[GIVEN DATA — start]
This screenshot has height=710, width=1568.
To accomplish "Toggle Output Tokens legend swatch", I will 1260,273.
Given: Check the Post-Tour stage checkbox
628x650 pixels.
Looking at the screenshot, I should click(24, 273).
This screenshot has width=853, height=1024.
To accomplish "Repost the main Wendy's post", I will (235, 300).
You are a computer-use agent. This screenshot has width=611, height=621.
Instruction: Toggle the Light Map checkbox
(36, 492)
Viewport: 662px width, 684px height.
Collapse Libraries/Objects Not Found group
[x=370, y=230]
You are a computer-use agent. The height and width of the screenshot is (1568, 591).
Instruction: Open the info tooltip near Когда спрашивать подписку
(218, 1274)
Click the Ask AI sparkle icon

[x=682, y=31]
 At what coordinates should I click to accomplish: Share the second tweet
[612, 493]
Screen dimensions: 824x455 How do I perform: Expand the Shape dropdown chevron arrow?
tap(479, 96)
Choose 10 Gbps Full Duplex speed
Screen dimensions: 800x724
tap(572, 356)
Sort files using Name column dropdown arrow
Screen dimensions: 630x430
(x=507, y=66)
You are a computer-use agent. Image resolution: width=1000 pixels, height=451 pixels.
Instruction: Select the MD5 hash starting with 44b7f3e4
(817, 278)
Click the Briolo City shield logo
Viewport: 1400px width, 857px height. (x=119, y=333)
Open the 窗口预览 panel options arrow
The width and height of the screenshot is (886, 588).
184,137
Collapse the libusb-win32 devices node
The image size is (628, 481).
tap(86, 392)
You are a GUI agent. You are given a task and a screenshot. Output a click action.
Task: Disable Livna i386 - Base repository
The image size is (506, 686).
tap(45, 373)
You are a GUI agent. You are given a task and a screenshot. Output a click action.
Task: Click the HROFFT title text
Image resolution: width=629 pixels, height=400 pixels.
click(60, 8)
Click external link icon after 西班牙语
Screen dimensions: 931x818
[GIVEN DATA — finish]
--- ACTIVITY ---
Go line by line through the data and copy any that contain "computer".

--- ANSWER ---
You are a computer-use agent. This screenshot has width=611, height=621.
You are a computer-use agent. The height and width of the screenshot is (1568, 591).
You are a computer-use agent. Image resolution: width=1000 pixels, height=451 pixels.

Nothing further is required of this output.